YANG DIMINTA:
A. Sebutkan semua nama orang yang muncul dalam artikel Bhatoeganagate di bawah.
B. Jawab pertanyaan berikut berdasarkan artikel Bhatoeganagate di bawah.
(i) Di mana diskusi Dialog Kenegaraan diadakan?
(ii) Apa jabatan Sutan Bhatoegana?
(iii) Di daerah mana sebagian pengunjuk rasa melakukan sweeping terhadap anggota Partai Demokrat?
C. Sambung artikel Bhatoeganagate di bawah, mulai setelah kalimat terakhirnya.

TEKS YANG DIBERIKAN:
*-*-*

Bhatoeganagate
Adhie M Massardi ; Gerakan Indonesia
Bangkit
|
SUARA
KARYA, 03 Desember 2012
Jagat
politik nasional tiba-tiba dikejutkan oleh riuh-rendahnya kaum Nahdliyin dan
simpatisan almarhum Presiden keempat KH Abdurrahman Wahid (Gus Dur) yang
berunjuk rasa di cabang-cabang kantor Partai Demokrat hampir di seluruh
Indonesia. Bahkan di beberapa kota di Jawa Timur, para pengunjuk rasa ada
yang melakukan sweeping terhadap
anggota partai yang dibina Presiden Susilo Bambang Yudhoyono itu.
Kemarahan
kaum Nahdliyin itu dipicu oleh pernyataan Ketua Komisi VII DPR dari Partai
Demokrat, Sutan Bhatoegana, dalam sebuah diskusi rutin Dialog Kenegaraan yang
digelar Dewan Perwakilan Daerah (DPD) di lobi gedung DPD di Senayan, Jakarta,
Rabu dua pekan lalu (21/11).

*-*-*

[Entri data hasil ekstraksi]
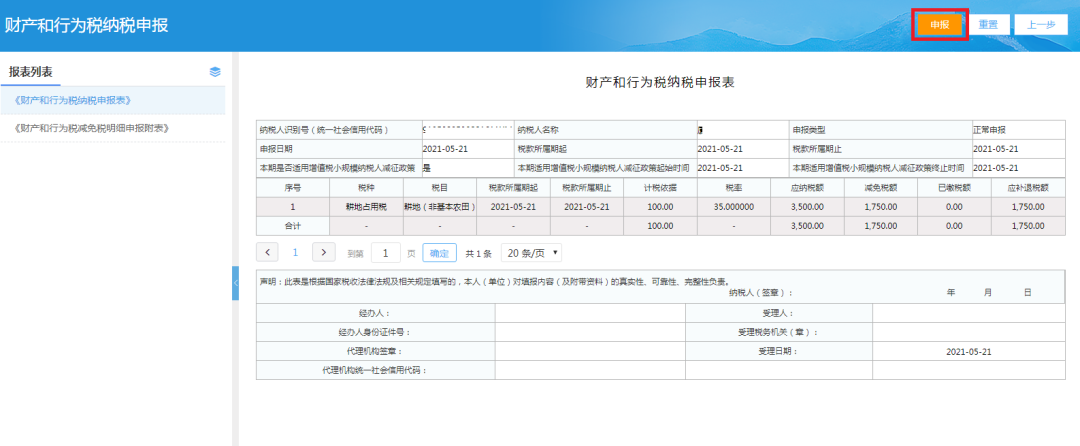Click the 代理机构签章 input cell
The height and width of the screenshot is (446, 1080).
590,351
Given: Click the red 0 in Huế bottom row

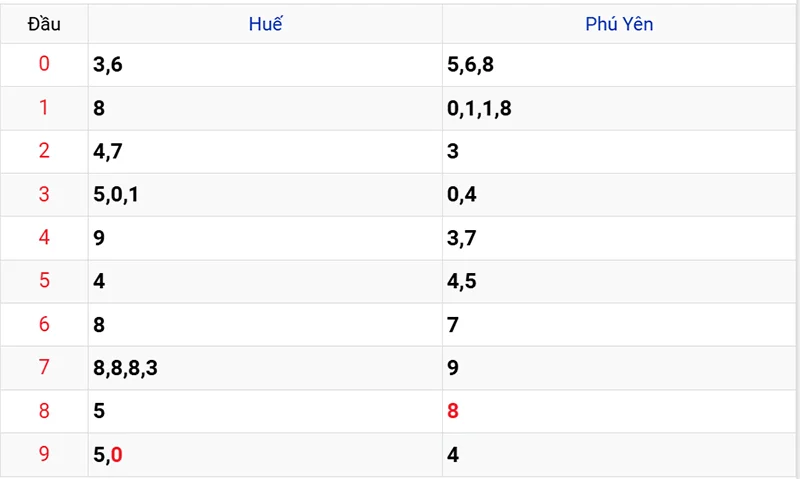Looking at the screenshot, I should tap(117, 455).
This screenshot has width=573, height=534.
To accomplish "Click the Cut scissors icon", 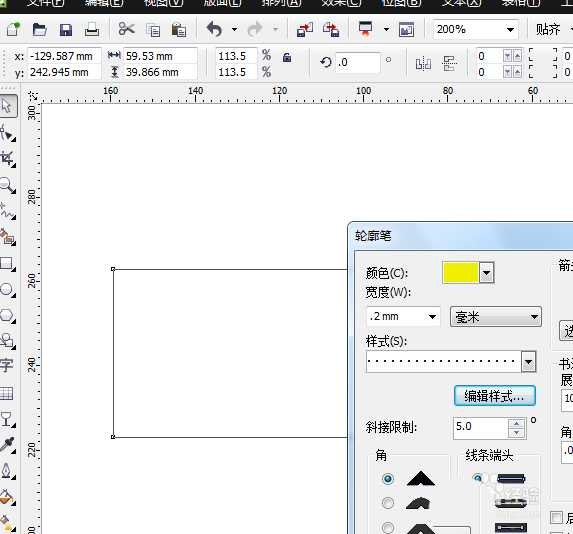I will 126,29.
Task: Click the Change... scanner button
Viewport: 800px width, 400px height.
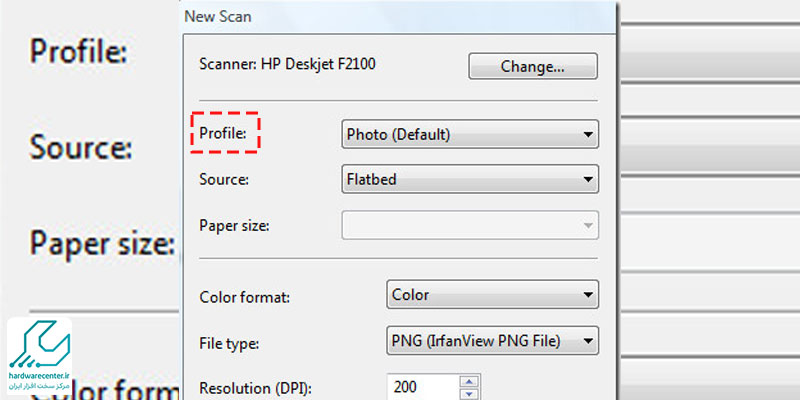Action: point(533,66)
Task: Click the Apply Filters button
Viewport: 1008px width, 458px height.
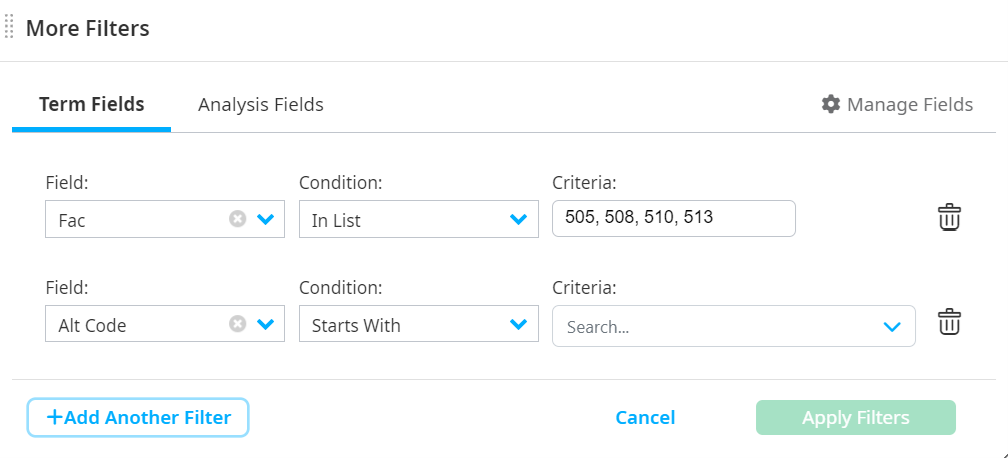Action: [x=855, y=418]
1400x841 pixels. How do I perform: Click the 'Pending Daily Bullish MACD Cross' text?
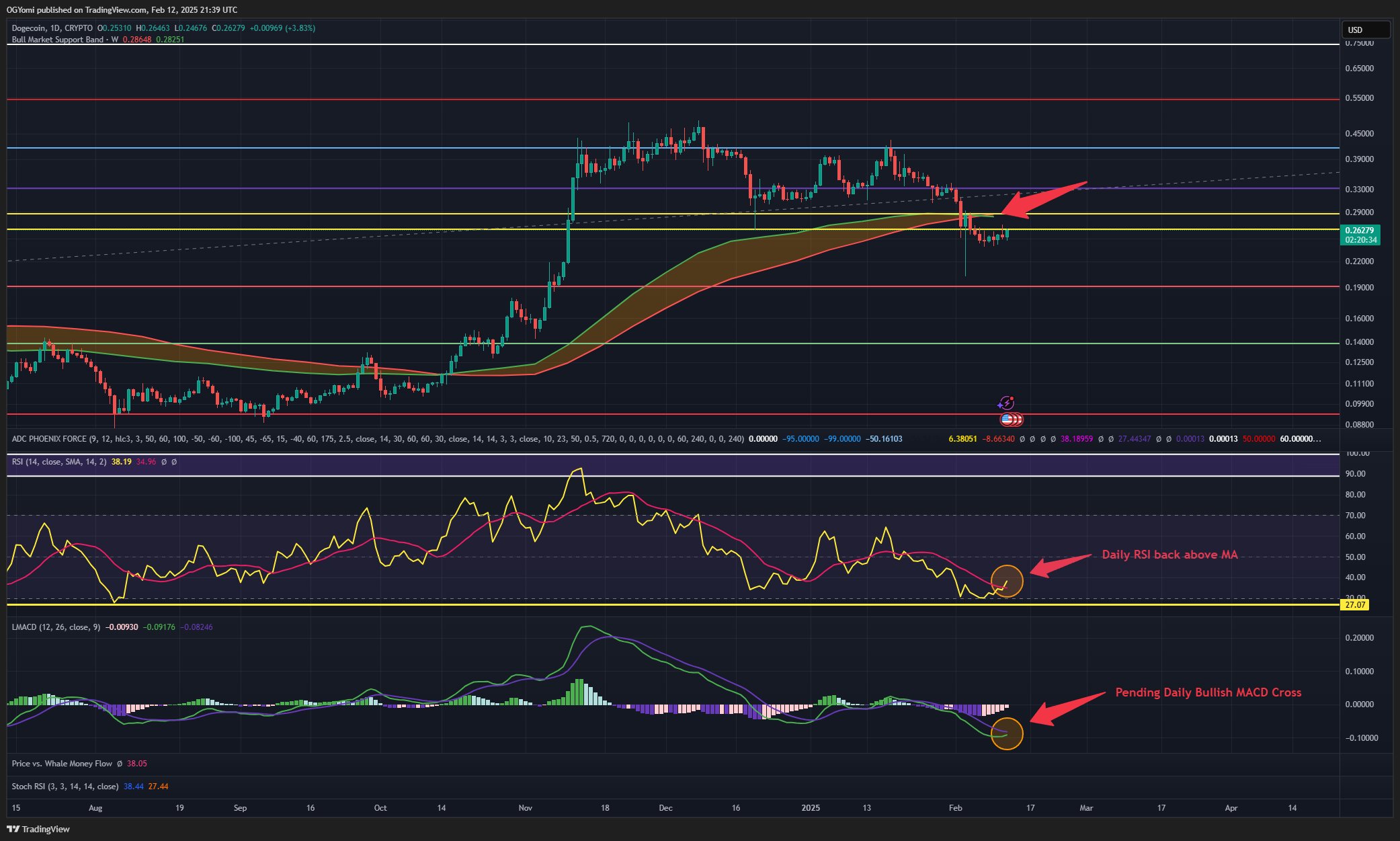[x=1208, y=692]
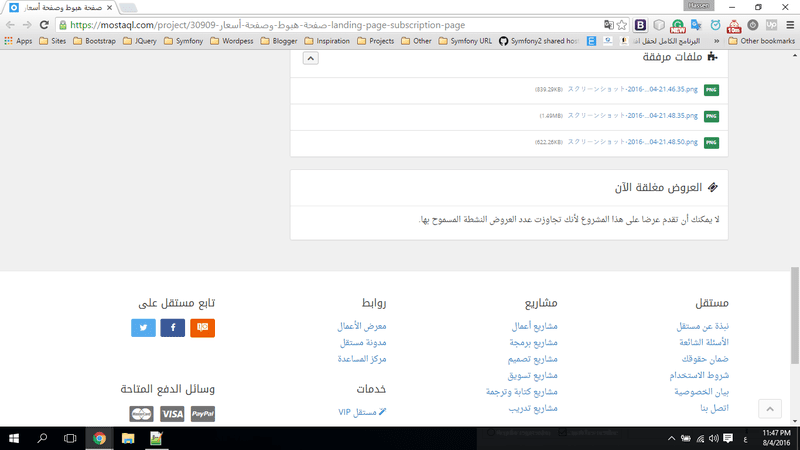Open File Explorer from the taskbar
Image resolution: width=800 pixels, height=450 pixels.
[x=128, y=438]
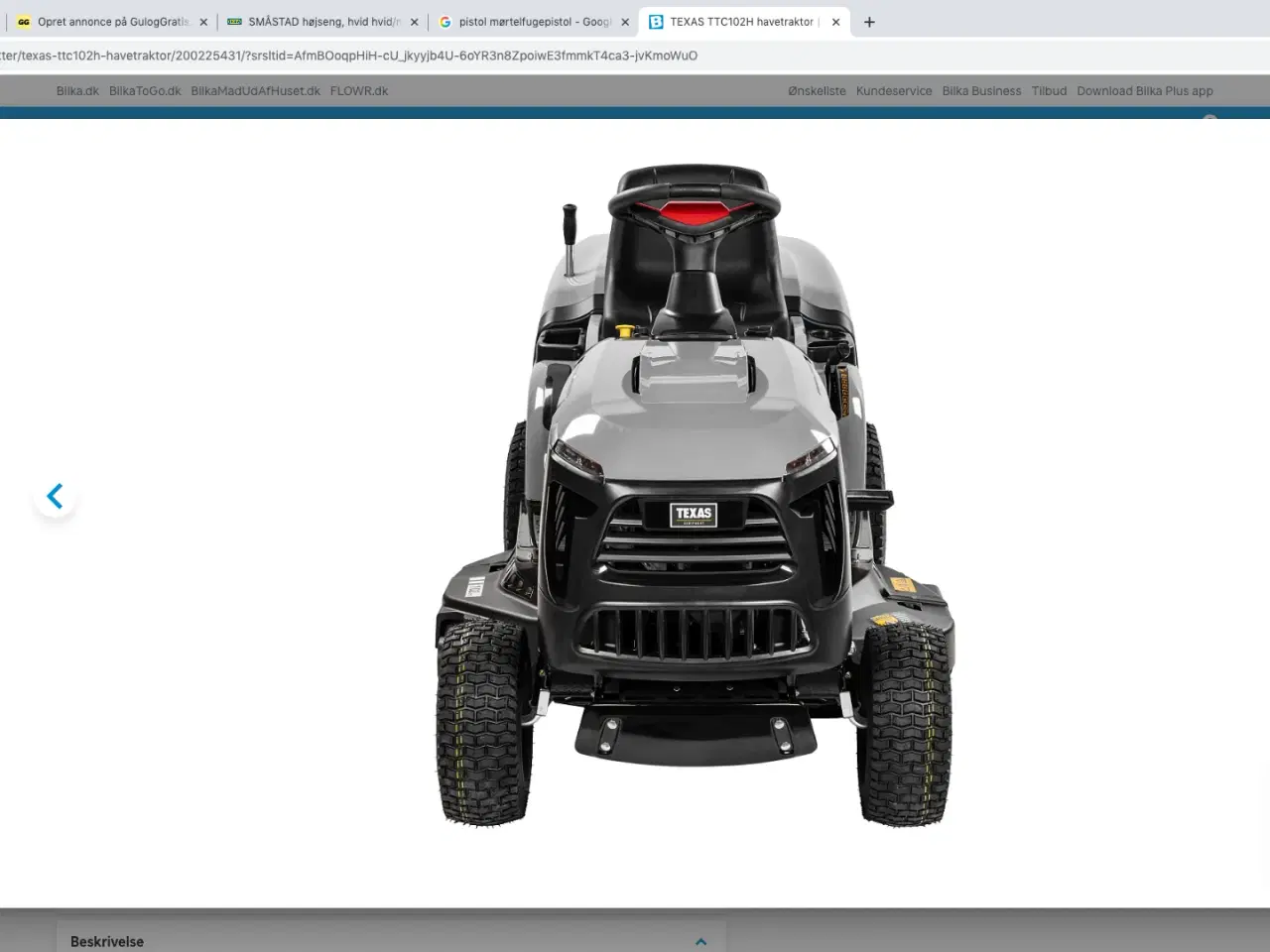This screenshot has width=1270, height=952.
Task: Open Kundeservice page
Action: pyautogui.click(x=894, y=91)
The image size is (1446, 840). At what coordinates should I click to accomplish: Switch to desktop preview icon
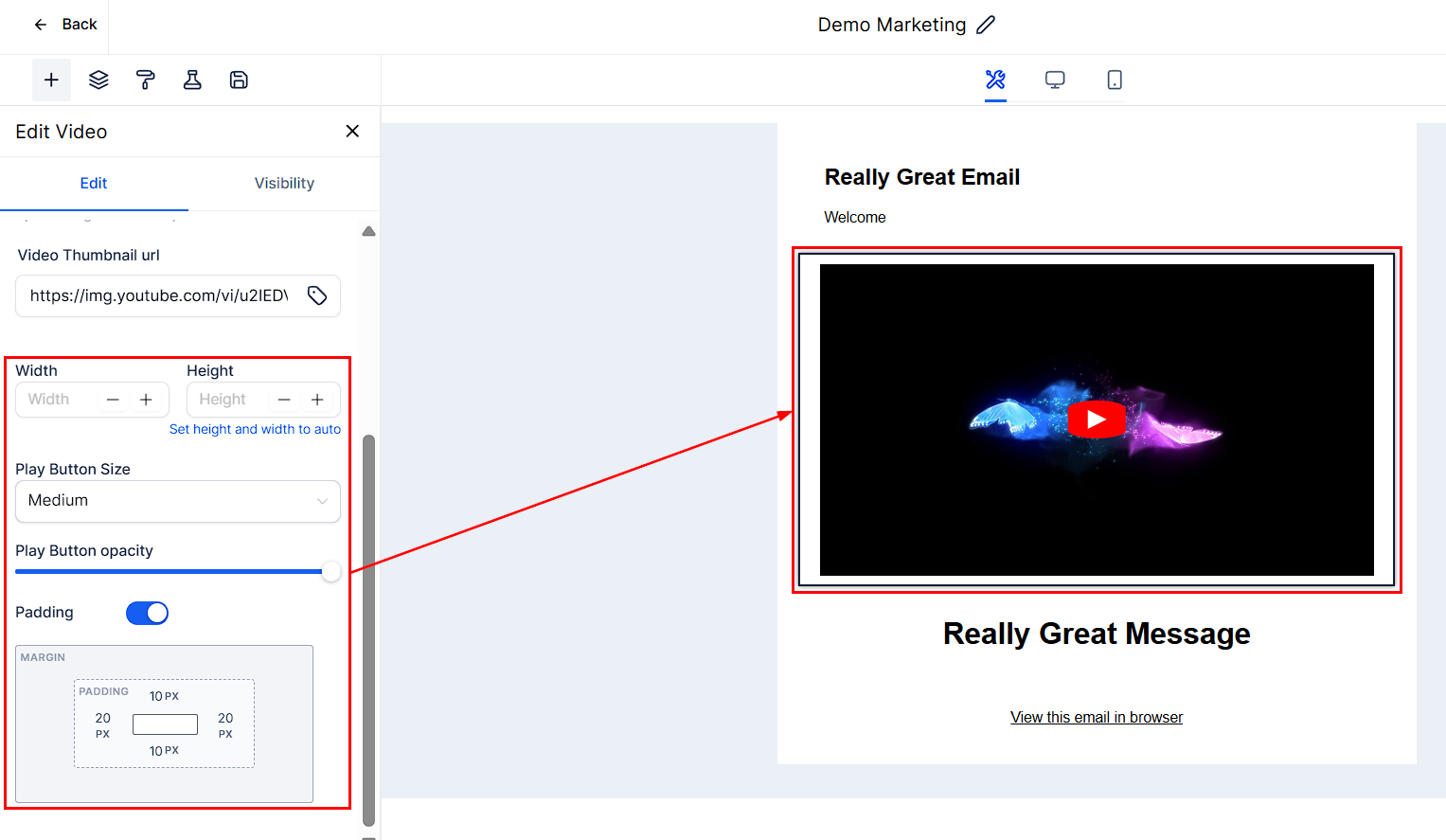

*-*-*

JAWABAN PER TUGAS:
A. Adhie M Massardi, KH Abdurrahman Wahid (Gus Dur), Susilo Bambang Yudhoyono, Sutan Bhatoegana

B.
(i) Di lobi gedung DPD di Senayan, Jakarta.
(ii) Ketua Komisi VII DPR dari Partai Demokrat.
(iii) Di beberapa kota di Jawa Timur.

C.
Meskipun
Bhatoegana tidak secara eksplisit mengatakan pemerintahan Gus Dur jatuh karena
kasus korupsi dana Yanatera Bulog (Buloggate) dan sumbangan Sultan Brunei
(lazim disebut Bruneigate), yang beritanya marak pada pertengahan tahun 2000,
penjelasannya di berbagai forum - pemerintahan Gus Dur tidak bersih makanya
dijatuhkan - kian membuat publik geram. Makanya, eskalasi aksi di
kantor-kantor Partai Demokrat di seluruh Indonesia yang bergulir sejak Senin
pekan lalu (26/11) pun terus meningkat.
Beruntung
Ketua Umum Partai Demokrat Anas Urbaningrum, juga beberapa petinggi lain
partai tersebut, lekas mengambil inisiatif meminta maaf kepada keluarga Gus
Dur dan warga Nahdliyin. Puncaknya, Kamis pekan lalu (29/11) Anas dan
pimpinan lain Partai Demokrat "membawa" Bhatoegana ke kediaman
keluarga Gus Dur di Ciganjur, Jakarta, untuk mencabut pernyataannya dan
meminta maaf. Padahal sebelumnya Bhatoegana keukeuh pada pendapatnya bahwa Gus Dur dilengserkan karena
korupsi.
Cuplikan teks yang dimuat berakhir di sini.